Start of Data excerpts

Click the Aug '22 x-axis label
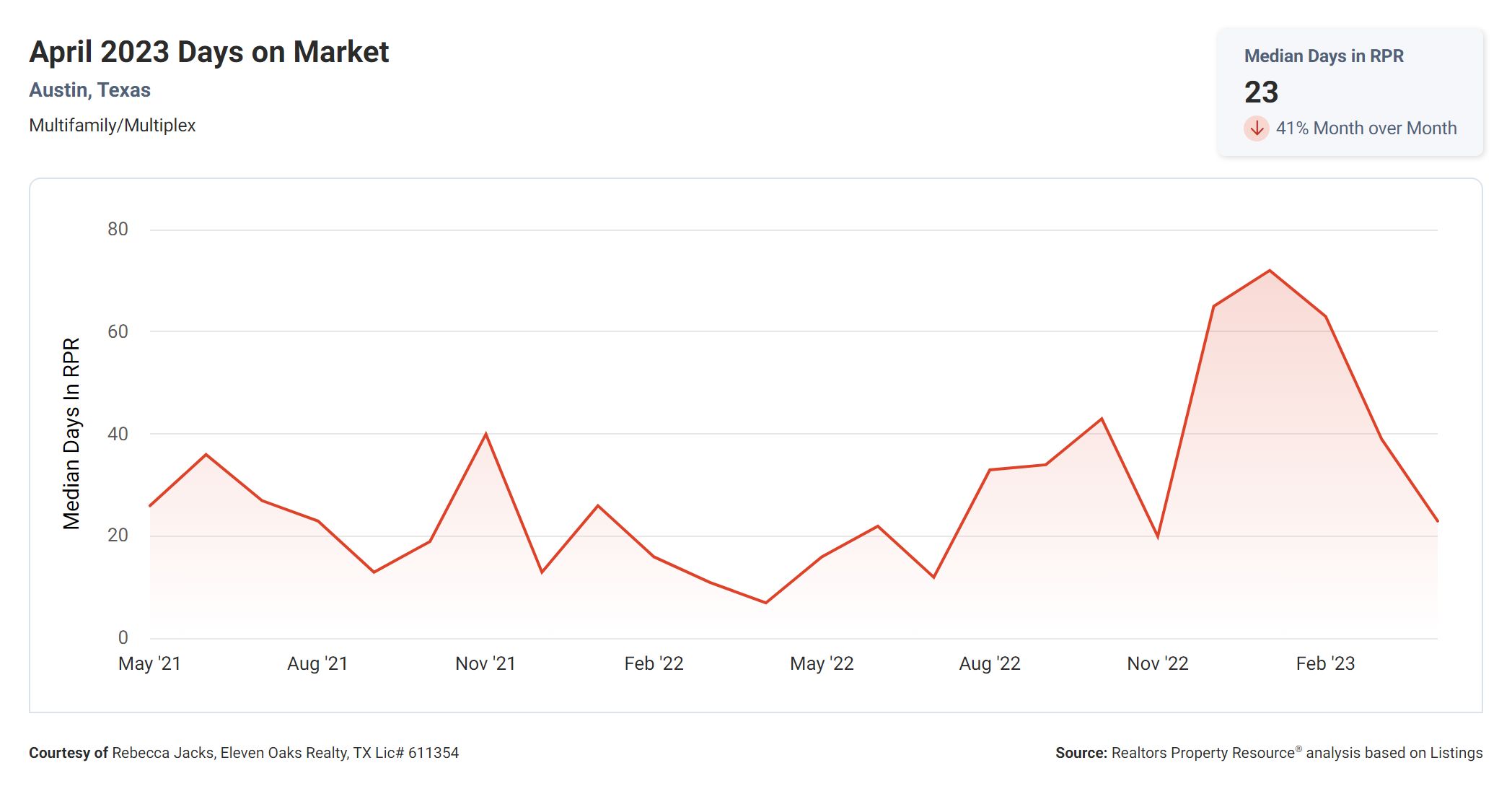This screenshot has width=1512, height=794. click(990, 663)
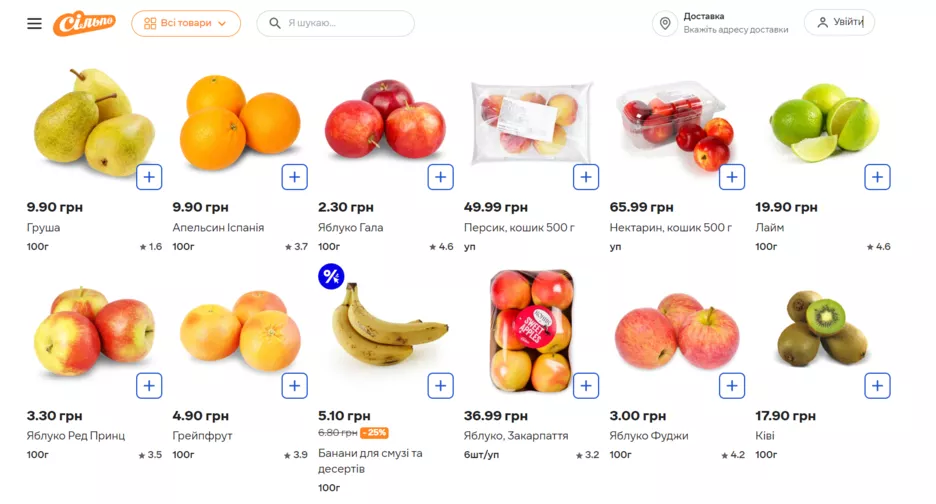
Task: Open the hamburger menu
Action: pyautogui.click(x=34, y=23)
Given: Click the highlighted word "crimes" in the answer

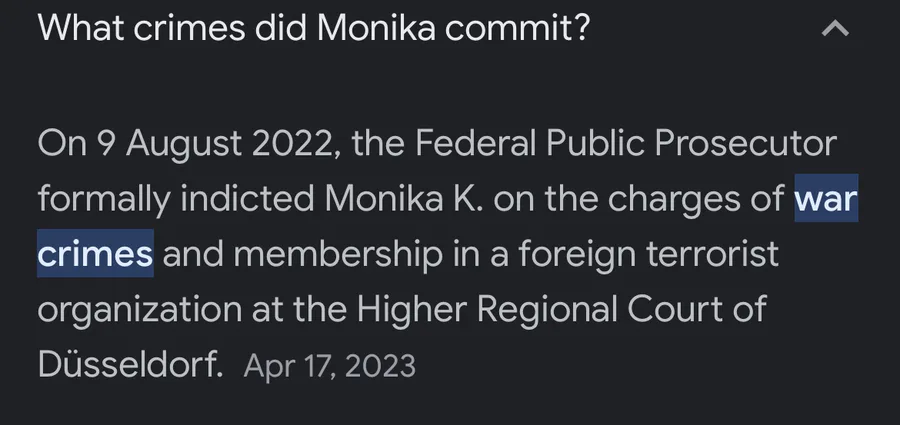Looking at the screenshot, I should 95,253.
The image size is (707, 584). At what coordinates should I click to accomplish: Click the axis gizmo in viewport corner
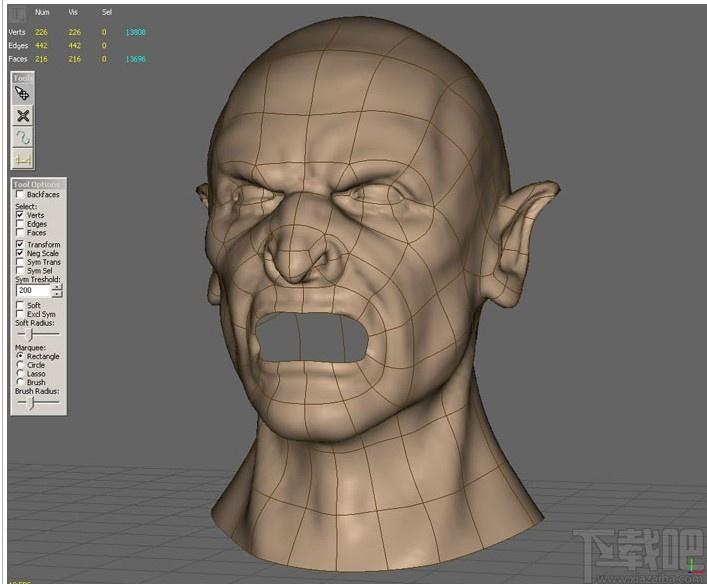click(695, 566)
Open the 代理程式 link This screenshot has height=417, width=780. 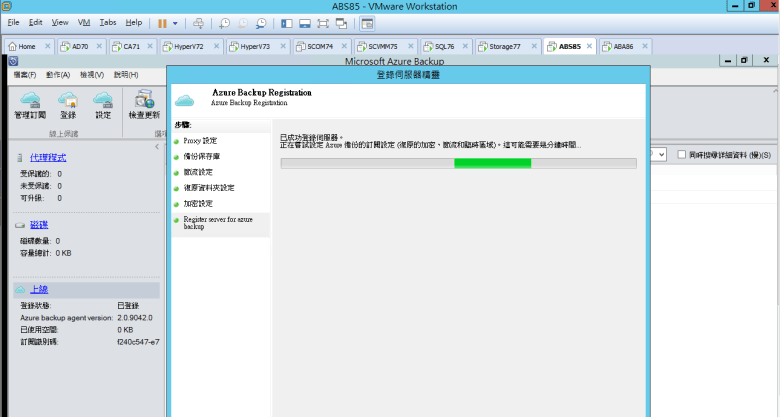[x=48, y=158]
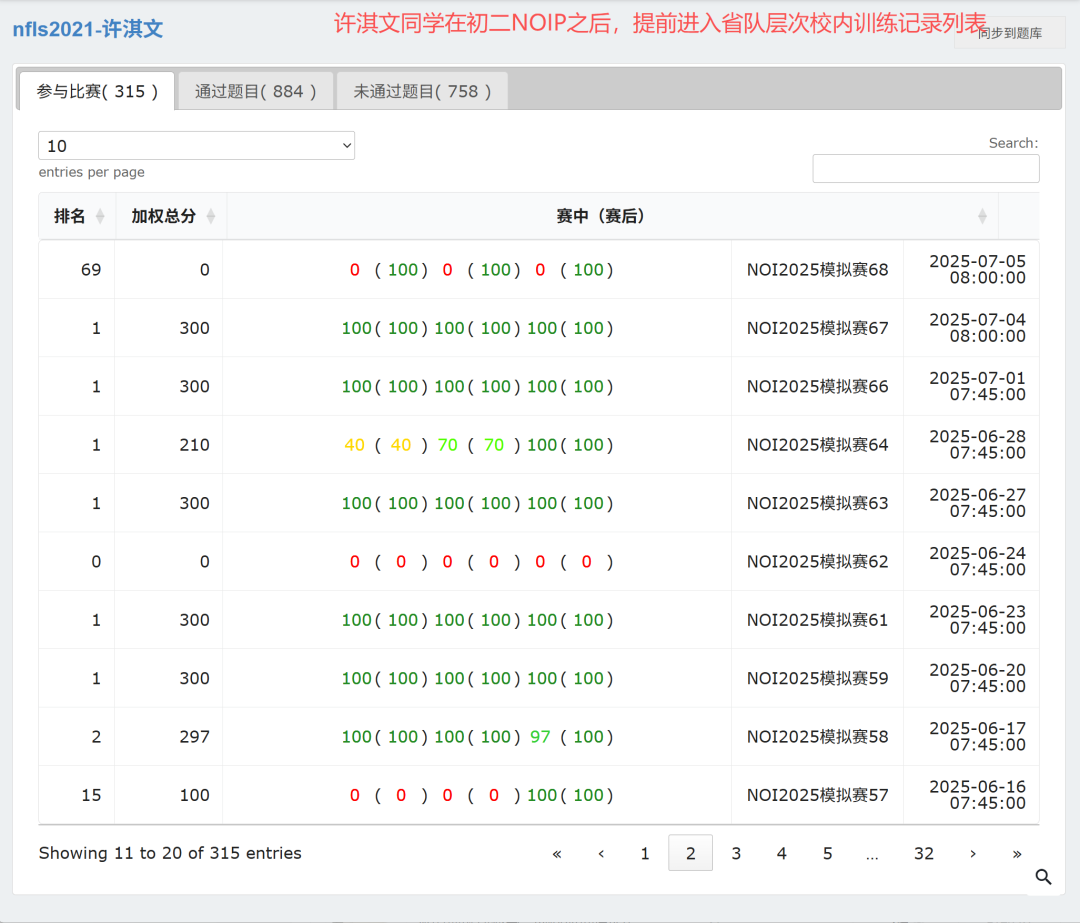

End of Data excerpts

- [Exercise aim] Transcribe the stretch of data from the line that contains "Given: Click the" through the line that contains "click(695, 566)", leaving the pictures out of your answer.

- [Result below]
Given: Click the highlighted word "crimes" in the answer

Looking at the screenshot, I should 95,253.
The image size is (707, 584). At what coordinates should I click to accomplish: Click the axis gizmo in viewport corner
click(695, 566)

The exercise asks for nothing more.